> WHAT IS NEEDED
Can you quote the items word for word, beginning with the line containing "Given: Select Today's Deals in navigation bar" and ending with the line containing "[x=175, y=492]"?

> EXTRACTED RECORDS
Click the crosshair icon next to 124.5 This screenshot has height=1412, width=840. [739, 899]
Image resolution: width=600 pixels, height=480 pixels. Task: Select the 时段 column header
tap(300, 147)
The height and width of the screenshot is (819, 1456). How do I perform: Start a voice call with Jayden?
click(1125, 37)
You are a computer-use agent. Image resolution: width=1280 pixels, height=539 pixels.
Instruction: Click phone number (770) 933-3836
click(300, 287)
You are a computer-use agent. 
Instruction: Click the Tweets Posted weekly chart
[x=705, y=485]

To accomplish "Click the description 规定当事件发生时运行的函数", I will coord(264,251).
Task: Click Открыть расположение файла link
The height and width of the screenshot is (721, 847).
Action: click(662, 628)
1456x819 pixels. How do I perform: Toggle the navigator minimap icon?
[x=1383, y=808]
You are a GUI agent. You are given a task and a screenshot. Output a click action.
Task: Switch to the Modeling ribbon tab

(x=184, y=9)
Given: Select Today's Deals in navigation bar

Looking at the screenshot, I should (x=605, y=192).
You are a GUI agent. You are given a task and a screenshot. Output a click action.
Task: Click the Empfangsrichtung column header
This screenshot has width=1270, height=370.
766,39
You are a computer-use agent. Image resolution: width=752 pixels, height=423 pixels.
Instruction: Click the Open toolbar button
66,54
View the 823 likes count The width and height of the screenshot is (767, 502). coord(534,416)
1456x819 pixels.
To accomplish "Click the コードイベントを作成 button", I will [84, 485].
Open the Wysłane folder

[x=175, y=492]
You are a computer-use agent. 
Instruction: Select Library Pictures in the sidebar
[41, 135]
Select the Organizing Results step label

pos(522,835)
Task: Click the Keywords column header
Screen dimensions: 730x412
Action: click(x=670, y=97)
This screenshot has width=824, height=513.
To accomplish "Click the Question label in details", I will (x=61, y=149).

> SOLUTION
Given: Select Today's Deals in navigation bar

Looking at the screenshot, I should (x=605, y=192).
You are a GUI agent. You are given a task and a screenshot. Output a click action.
Task: Click the Empfangsrichtung column header
This screenshot has width=1270, height=370.
766,39
You are a computer-use agent. Image resolution: width=752 pixels, height=423 pixels.
Instruction: Click the Open toolbar button
66,54
View the 823 likes count The width and height of the screenshot is (767, 502). coord(534,416)
1456x819 pixels.
To accomplish "Click the コードイベントを作成 button", I will [84, 485].
Open the Wysłane folder

[x=175, y=492]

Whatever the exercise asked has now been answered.